Zamanın Efendisi Olmak
Nurten KILIÇPARLAR – Eğitmen, Danışman ve Koç
“Hayatınızı seviyorsanız zamanınızı boşa harcamayın. Çünkü zaman hayatın kendisidir”. Benjamin Franklin
Zamanımızın %20’sini verimli kullandığımızı ve bu oranı daha yüksek oranlara çıkarabileceğimizi biliyor muydunuz? Peki siz zamanınızın ne kadarını verimli kullanıyorsunuz?
Zaman göreceli bir kavram. Kimimizin verim aldığı kimimizin ise boşa harcadığı aslında çok önemli bir değer. Paha biçilemez. Alınıp satılamaz ve depolanamaz. Biriktirilemez, ödünç alınamaz. Geçen zaman geri döndürülemez. Hepimiz zamanı 24 saat olarak eşit şekilde yaşıyoruz. Ancak hepimiz onu farklı şekilde tüketiyoruz. Üstelik zaman bir yandan amansızca akıp gidiyor. Günler, haftalar, aylar nasıl başlıyor, nasıl bitiyor anlamıyoruz ve akan zamanın hızına ayak uyduramıyoruz.

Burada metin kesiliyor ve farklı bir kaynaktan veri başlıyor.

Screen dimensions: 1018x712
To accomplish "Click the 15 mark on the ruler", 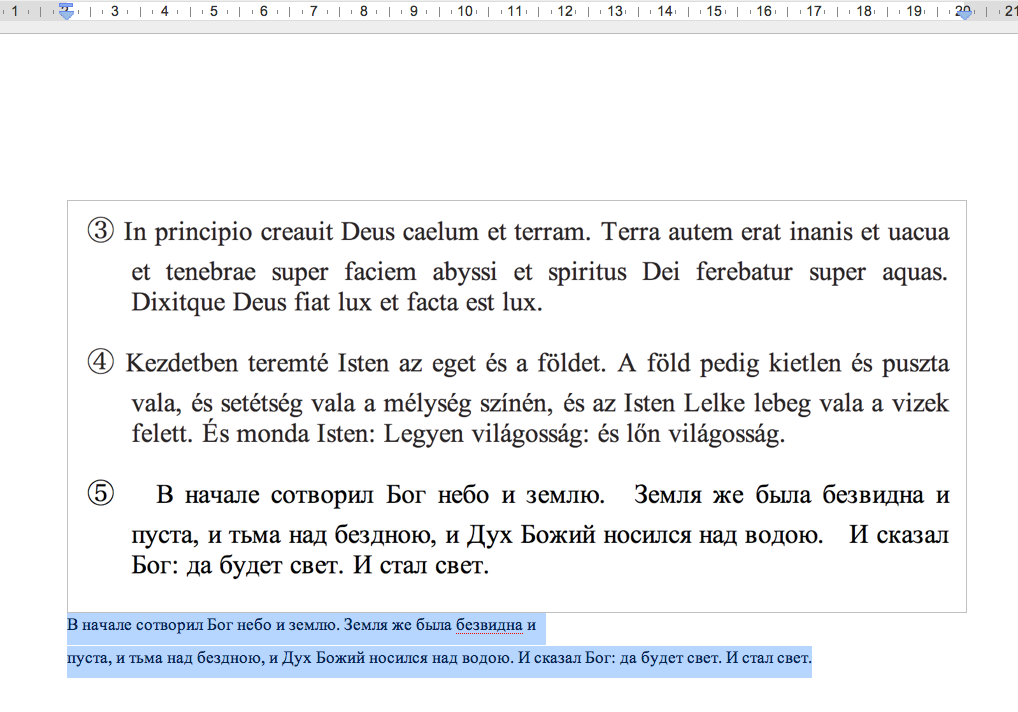I will 714,12.
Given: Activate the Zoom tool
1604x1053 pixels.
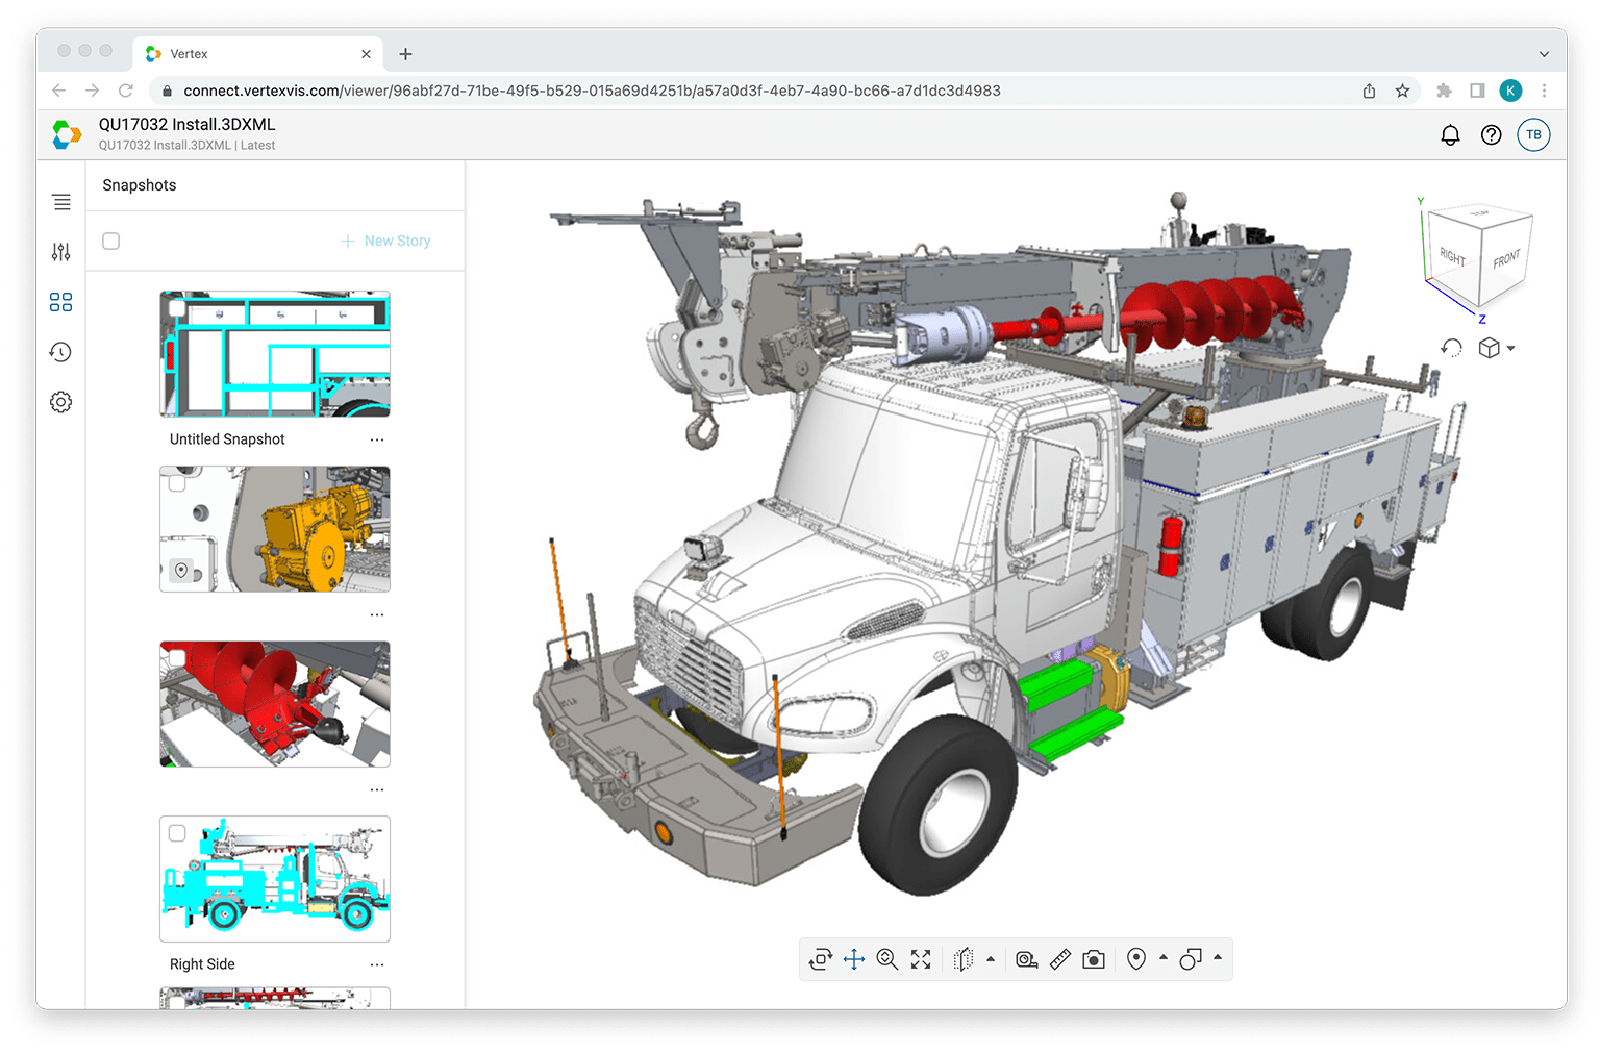Looking at the screenshot, I should tap(886, 959).
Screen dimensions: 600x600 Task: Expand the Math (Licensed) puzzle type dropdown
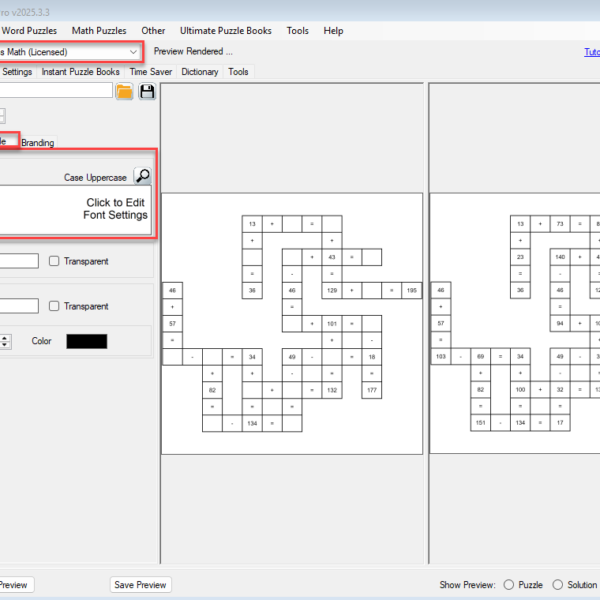(x=134, y=51)
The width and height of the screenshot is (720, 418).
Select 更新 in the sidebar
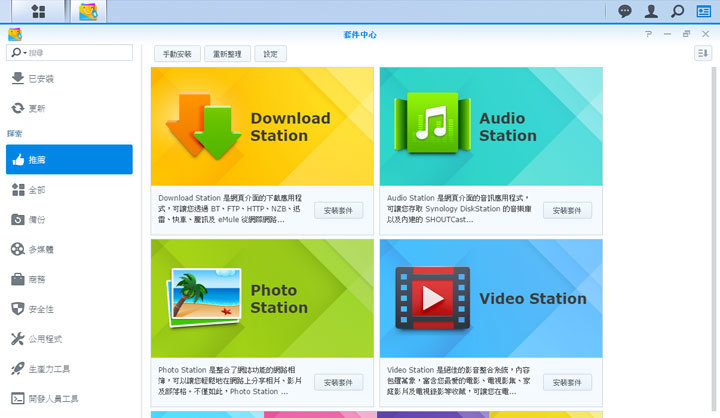click(35, 108)
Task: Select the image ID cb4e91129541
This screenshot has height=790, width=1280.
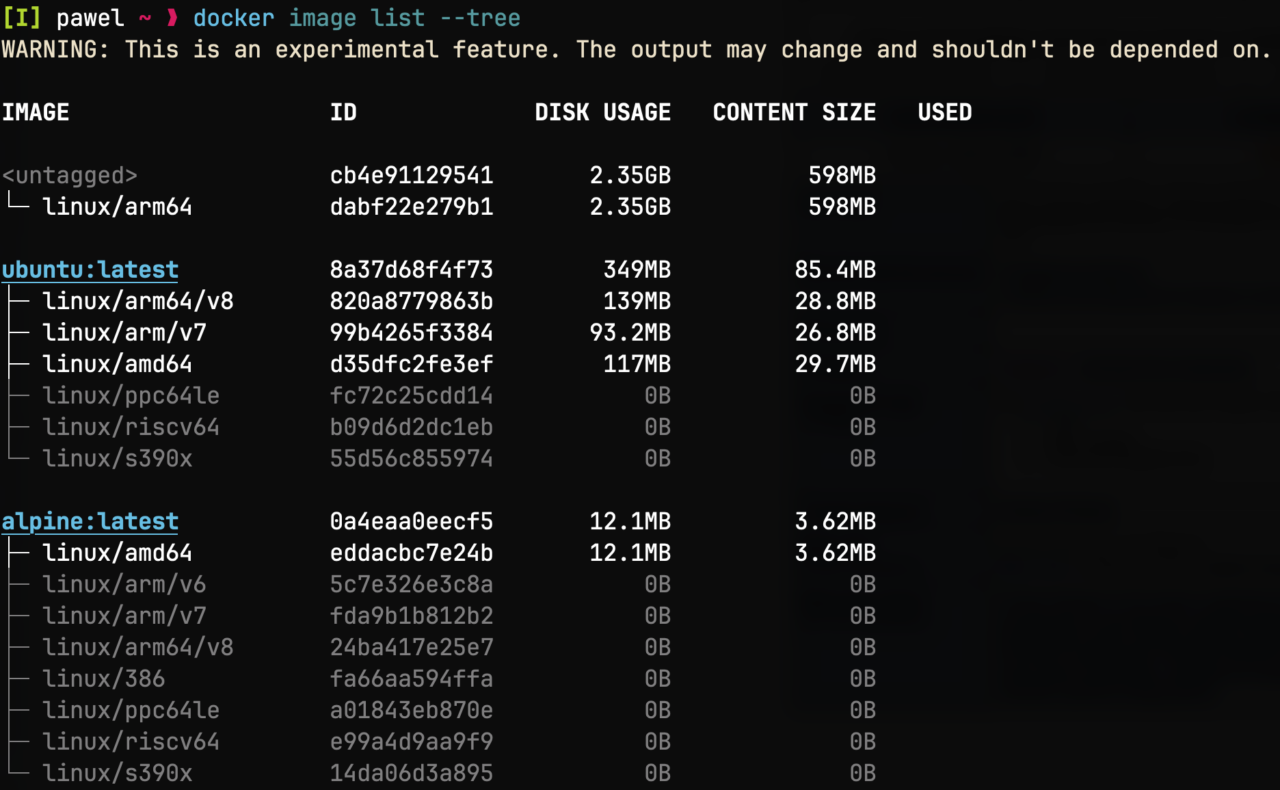Action: 411,175
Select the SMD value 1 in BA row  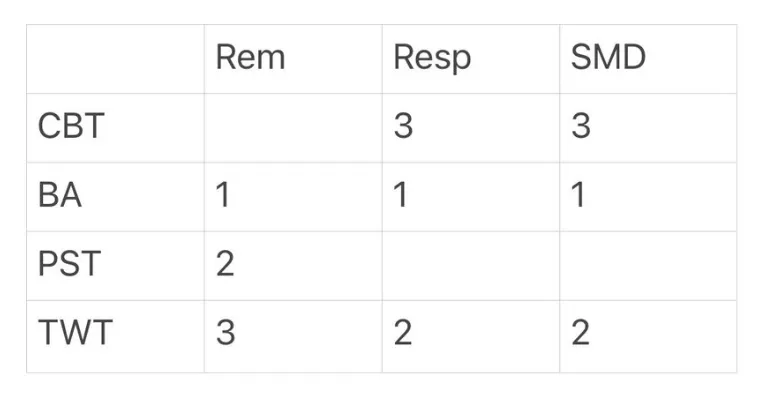(x=647, y=196)
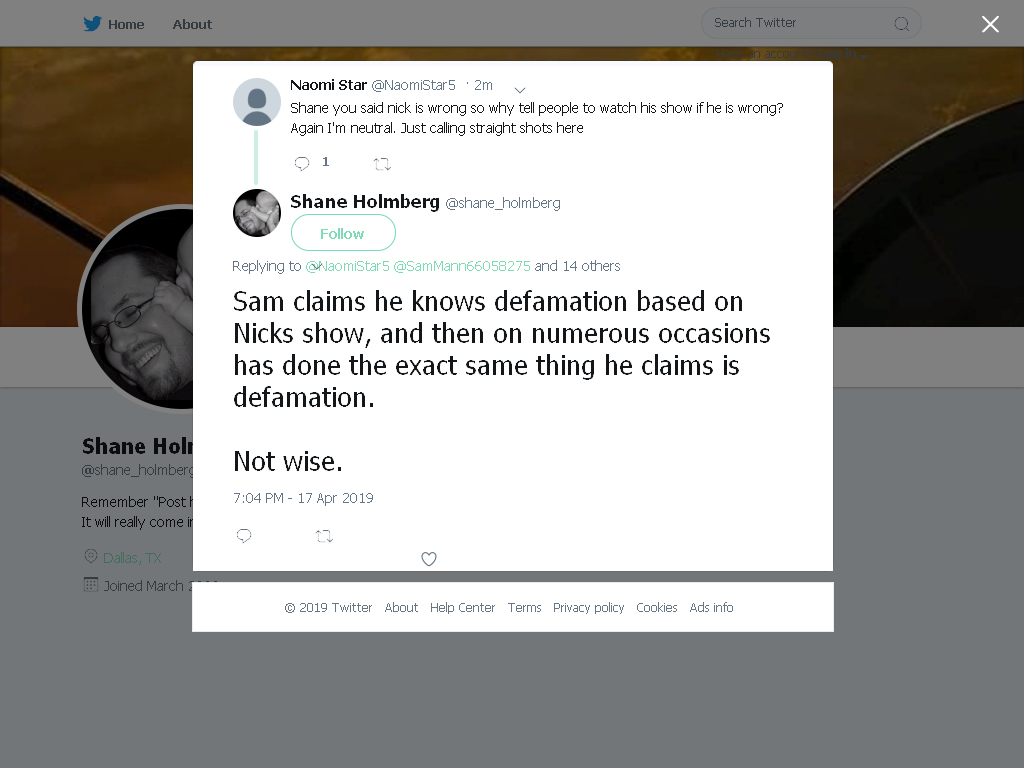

Zaman özetle, olayların geçmişten bugüne gelip, geleceğe doğru aktığı ve birbirini takip eden kesintisiz bir süreç.
Bu akan süreç ise 4 boyutta düşünülebilir.
- Gerçek Zaman: saatin gösterdiği zamandır.
- Psikolojik Zaman: hissedilen zamandır. Saat dilimi dikkate alınmaksızın bir durum karşında uzun ya da kısa sürdü diye yorum yapmaktır.
- Biyolojik Zaman: alışkanlıklara göre kurulan zamandır.
- Yönetsel Zaman: bir amaca ulaşmak için yapacağımız planlara ayırdığımız zamandır. Bu nedenle zaman yönetiminde dikkat edilmesi gereken asıl zaman türü yönetsel zamandır.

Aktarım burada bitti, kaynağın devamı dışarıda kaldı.